## WHAT IS BEING ASKED
The records beneath should be printed exactly, and the pictures are to be left out.

## EXTRACTED ENTRIES
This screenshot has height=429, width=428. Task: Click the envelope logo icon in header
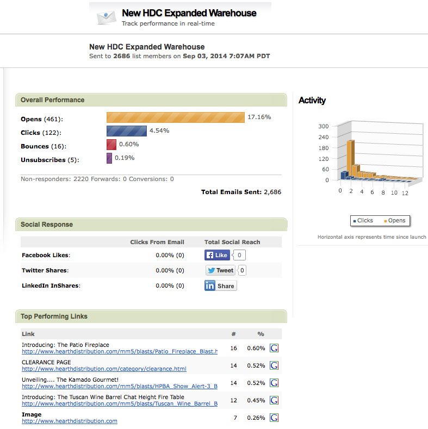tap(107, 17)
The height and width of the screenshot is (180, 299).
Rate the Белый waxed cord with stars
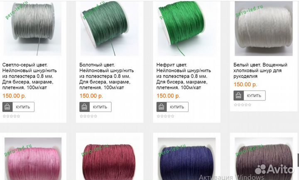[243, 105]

## FINAL ANSWER
This screenshot has height=429, width=428. Task: Click the envelope logo icon in header
tap(107, 17)
The height and width of the screenshot is (180, 299).
Rate the Белый waxed cord with stars
[243, 105]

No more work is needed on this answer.